Quality Metric Summit, Opening Plenary Session
ISPE President and CEO John Bournas welcomed attendees and thanked both the companies participating in Wave 1 of the ISPE Quality Metrics Pilot Program for their expertise and enthusiasm and the ISPE Quality Metrics Task Force for their hard work.
“It is exciting to finally have a dedicated conference for quality metrics,” said Diane Hagerty, Vice President, Genentech Inc., and Task Force co-chair. “We are also excited about sharing outcomes of the pilot program and getting the data to industry.”
Hagerty introduced Willie A. Deese, Executive Vice President, Merck & Company, who told attendees that Merck has spent the last five years improving quality through metrics and laid out some of the programs and steps Merck has taken to achieve higher corporate quality.
“What is it like to be a patient?” asked Deese. “We have all been a patient or know someone who has been a patient. At the end of the day, what really matters is delivering what the patient needs when it is needed.”

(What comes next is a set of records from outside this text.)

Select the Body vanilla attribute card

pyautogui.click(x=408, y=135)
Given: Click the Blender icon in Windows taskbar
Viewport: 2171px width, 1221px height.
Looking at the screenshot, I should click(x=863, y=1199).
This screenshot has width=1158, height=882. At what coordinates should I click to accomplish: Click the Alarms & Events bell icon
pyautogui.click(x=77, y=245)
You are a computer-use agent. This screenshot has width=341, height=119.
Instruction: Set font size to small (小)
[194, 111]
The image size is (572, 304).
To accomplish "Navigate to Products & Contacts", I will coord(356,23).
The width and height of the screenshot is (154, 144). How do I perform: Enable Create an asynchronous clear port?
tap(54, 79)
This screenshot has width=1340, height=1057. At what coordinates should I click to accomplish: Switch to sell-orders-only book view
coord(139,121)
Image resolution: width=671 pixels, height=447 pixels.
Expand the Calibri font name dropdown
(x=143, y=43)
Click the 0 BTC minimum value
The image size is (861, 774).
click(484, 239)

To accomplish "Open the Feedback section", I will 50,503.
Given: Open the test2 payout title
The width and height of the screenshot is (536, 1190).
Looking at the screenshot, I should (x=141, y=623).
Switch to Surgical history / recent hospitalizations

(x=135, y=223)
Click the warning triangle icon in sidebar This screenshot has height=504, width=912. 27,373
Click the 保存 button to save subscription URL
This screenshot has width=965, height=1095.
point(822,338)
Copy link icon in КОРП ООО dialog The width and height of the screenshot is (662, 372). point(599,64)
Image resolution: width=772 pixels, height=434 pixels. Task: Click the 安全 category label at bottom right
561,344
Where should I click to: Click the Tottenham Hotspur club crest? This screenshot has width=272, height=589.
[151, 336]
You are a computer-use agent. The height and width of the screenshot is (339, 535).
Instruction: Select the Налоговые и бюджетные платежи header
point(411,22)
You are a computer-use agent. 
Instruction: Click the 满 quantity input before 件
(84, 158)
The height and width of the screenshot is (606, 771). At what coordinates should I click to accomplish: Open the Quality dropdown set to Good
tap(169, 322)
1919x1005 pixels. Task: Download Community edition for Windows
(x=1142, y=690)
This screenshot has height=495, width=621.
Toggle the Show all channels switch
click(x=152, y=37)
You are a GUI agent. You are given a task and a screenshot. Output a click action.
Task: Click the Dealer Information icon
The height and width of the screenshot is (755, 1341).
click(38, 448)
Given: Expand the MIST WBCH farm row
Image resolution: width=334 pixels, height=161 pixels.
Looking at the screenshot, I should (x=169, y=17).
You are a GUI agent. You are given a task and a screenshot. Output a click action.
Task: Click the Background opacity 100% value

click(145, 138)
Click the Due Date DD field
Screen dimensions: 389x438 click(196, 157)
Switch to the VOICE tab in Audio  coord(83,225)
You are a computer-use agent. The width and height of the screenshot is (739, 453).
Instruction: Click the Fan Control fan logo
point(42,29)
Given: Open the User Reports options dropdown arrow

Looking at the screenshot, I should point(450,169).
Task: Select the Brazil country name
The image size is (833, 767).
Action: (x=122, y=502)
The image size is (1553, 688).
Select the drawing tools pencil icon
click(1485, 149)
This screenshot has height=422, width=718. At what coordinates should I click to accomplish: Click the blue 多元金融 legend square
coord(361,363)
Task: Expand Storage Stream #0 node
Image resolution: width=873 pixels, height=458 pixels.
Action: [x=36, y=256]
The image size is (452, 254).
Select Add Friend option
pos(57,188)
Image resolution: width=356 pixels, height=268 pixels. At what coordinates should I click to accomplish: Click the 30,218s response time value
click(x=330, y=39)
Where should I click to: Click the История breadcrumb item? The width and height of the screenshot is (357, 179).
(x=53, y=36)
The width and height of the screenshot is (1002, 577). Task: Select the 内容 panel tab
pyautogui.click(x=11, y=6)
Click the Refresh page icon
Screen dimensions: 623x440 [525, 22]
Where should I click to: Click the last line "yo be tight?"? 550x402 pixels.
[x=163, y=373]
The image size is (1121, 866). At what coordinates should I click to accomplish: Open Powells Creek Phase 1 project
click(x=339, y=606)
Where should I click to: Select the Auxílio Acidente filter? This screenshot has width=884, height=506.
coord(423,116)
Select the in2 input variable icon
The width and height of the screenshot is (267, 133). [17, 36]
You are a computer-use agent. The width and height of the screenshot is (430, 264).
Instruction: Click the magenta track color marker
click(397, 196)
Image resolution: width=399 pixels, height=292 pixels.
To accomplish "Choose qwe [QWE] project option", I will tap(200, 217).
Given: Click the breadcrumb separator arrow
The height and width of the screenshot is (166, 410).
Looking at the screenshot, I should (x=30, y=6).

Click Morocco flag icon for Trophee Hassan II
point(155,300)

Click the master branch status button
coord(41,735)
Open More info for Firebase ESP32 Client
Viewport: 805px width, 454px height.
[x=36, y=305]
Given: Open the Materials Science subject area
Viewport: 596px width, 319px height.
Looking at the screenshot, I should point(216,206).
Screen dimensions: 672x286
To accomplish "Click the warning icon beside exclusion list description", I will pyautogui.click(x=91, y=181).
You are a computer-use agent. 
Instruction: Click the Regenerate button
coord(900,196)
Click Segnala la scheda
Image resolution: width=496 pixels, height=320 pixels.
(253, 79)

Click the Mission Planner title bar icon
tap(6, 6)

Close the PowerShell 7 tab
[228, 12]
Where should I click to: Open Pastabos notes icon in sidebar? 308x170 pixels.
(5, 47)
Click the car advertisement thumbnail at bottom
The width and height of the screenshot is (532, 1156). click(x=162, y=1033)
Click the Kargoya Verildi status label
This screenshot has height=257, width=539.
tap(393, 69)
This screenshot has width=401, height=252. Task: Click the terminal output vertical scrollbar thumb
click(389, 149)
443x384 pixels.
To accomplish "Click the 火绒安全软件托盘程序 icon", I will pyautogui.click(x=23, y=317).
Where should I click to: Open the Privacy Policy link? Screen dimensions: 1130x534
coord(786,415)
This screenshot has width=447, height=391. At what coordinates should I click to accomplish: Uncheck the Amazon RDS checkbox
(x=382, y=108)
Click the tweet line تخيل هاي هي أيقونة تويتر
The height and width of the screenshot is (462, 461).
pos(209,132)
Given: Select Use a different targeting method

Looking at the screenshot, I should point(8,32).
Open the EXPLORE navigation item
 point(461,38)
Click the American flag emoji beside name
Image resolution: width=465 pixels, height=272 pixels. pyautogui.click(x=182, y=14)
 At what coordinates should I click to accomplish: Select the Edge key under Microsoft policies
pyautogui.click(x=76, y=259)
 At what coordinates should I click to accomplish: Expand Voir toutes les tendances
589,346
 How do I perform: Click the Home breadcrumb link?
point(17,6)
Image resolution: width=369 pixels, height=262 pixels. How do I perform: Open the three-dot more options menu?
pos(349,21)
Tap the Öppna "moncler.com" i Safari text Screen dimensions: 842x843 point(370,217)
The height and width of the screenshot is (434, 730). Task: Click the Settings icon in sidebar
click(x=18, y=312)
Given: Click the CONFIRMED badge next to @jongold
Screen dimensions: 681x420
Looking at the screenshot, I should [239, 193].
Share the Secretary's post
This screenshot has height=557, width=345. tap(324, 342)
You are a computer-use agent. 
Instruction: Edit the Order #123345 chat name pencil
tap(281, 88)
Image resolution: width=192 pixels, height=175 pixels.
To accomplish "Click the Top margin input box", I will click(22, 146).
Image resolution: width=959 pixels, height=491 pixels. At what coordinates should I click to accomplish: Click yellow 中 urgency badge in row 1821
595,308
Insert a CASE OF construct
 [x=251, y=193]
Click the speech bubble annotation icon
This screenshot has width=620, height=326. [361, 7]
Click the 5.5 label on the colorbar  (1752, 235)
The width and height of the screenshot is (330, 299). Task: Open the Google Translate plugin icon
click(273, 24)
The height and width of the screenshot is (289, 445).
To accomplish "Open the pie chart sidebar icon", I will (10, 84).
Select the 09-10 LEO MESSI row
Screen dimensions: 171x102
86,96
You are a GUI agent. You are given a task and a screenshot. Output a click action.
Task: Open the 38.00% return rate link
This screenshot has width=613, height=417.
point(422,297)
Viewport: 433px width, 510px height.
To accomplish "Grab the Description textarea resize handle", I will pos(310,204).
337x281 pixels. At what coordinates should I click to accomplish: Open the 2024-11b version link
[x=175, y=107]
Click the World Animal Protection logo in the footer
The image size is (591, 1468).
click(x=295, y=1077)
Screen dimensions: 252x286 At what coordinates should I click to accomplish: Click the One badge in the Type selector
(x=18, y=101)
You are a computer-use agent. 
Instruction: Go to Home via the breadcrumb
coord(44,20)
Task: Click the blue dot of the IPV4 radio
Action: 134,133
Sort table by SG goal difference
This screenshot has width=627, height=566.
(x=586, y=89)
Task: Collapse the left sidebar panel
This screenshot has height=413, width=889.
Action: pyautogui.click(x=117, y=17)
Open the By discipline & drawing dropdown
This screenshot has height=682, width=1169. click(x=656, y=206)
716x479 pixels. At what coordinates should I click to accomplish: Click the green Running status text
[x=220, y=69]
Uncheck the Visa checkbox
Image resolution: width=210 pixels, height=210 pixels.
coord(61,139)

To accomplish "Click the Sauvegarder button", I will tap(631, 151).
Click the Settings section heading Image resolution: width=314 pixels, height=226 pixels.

Deese discussed four elements employed at Merck – compliance, reliable supply, strategy, and budget. “The first two are the most important,” he said. “We never make decisions based on budget. We link people to targets and make sure that everyone knows what we are measuring and why.”
Ashley Boam, acting director, FDA/CDER/OPQ/OPPQ, spoke on how data from metrics may be used by the FDA in establishing quality standards and expectations for industry and helping to make “robust analyses” of industry. “If you can’t measure it, you can’t manage it,” said Boam, who also noted that it is important to develop quality metrics that are useful for both products and sites.
Boam suggested that quality metrics can reduce recalls and drug shortages, which are FDA goals for the industry. She thanked ISPE for their efforts in carrying out the Quality Metrics Pilot Program and noted that the effort has the potential to better protect the drug supply.